[START]

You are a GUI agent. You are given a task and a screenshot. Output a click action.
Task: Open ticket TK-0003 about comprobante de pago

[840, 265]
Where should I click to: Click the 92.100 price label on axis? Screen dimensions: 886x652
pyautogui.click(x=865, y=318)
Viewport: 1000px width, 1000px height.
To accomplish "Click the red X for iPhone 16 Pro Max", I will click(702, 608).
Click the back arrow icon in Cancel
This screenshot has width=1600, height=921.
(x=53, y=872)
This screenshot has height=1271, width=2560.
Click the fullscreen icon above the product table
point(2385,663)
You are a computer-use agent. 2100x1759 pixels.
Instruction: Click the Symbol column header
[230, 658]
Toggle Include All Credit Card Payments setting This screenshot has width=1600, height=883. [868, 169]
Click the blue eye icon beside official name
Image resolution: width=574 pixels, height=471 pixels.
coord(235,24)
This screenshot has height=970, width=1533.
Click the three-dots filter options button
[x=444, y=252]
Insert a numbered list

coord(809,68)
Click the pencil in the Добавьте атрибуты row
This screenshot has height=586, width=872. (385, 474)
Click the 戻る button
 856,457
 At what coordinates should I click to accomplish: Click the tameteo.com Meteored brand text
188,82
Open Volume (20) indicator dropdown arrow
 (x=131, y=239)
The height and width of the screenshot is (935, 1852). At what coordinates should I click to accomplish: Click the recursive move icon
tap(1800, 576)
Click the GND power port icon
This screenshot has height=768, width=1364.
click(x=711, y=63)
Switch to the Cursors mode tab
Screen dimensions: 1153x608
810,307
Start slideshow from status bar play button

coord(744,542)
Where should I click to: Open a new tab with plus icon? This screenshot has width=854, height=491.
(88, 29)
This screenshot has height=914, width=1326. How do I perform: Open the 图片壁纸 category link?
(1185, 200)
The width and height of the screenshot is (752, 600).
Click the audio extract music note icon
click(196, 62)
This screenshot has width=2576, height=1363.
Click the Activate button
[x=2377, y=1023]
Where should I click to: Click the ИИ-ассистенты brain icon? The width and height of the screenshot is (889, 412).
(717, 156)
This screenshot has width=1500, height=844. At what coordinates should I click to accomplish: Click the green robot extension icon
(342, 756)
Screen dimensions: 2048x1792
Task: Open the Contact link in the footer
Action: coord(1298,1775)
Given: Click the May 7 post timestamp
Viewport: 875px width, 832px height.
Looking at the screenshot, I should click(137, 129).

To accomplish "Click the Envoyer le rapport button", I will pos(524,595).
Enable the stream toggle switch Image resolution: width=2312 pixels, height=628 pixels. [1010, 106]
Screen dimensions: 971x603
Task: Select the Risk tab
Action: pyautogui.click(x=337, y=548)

[END]

Reproduce all of the data above line for line, with no changes.

Task result:
You are a GUI agent. You are given a task and a screenshot. Output a click action.
Task: Open ticket TK-0003 about comprobante de pago

[840, 265]
Where should I click to: Click the 92.100 price label on axis? Screen dimensions: 886x652
pyautogui.click(x=865, y=318)
Viewport: 1000px width, 1000px height.
To accomplish "Click the red X for iPhone 16 Pro Max", I will click(702, 608).
Click the back arrow icon in Cancel
This screenshot has width=1600, height=921.
(x=53, y=872)
This screenshot has height=1271, width=2560.
Click the fullscreen icon above the product table
point(2385,663)
You are a computer-use agent. 2100x1759 pixels.
Instruction: Click the Symbol column header
[230, 658]
Toggle Include All Credit Card Payments setting This screenshot has width=1600, height=883. [868, 169]
Click the blue eye icon beside official name
Image resolution: width=574 pixels, height=471 pixels.
coord(235,24)
This screenshot has height=970, width=1533.
Click the three-dots filter options button
[x=444, y=252]
Insert a numbered list

coord(809,68)
Click the pencil in the Добавьте атрибуты row
This screenshot has height=586, width=872. (385, 474)
Click the 戻る button
 856,457
 At what coordinates should I click to accomplish: Click the tameteo.com Meteored brand text
188,82
Open Volume (20) indicator dropdown arrow
 (x=131, y=239)
The height and width of the screenshot is (935, 1852). At what coordinates should I click to accomplish: Click the recursive move icon
tap(1800, 576)
Click the GND power port icon
This screenshot has height=768, width=1364.
click(x=711, y=63)
Switch to the Cursors mode tab
Screen dimensions: 1153x608
810,307
Start slideshow from status bar play button

coord(744,542)
Where should I click to: Open a new tab with plus icon? This screenshot has width=854, height=491.
(88, 29)
This screenshot has height=914, width=1326. How do I perform: Open the 图片壁纸 category link?
(1185, 200)
The width and height of the screenshot is (752, 600).
Click the audio extract music note icon
click(196, 62)
This screenshot has width=2576, height=1363.
Click the Activate button
[x=2377, y=1023]
Where should I click to: Click the ИИ-ассистенты brain icon? The width and height of the screenshot is (889, 412).
(717, 156)
This screenshot has width=1500, height=844. At what coordinates should I click to accomplish: Click the green robot extension icon
(342, 756)
Screen dimensions: 2048x1792
Task: Open the Contact link in the footer
Action: coord(1298,1775)
Given: Click the May 7 post timestamp
Viewport: 875px width, 832px height.
Looking at the screenshot, I should click(137, 129).

To accomplish "Click the Envoyer le rapport button", I will pos(524,595).
Enable the stream toggle switch Image resolution: width=2312 pixels, height=628 pixels. [1010, 106]
Screen dimensions: 971x603
Task: Select the Risk tab
Action: pyautogui.click(x=337, y=548)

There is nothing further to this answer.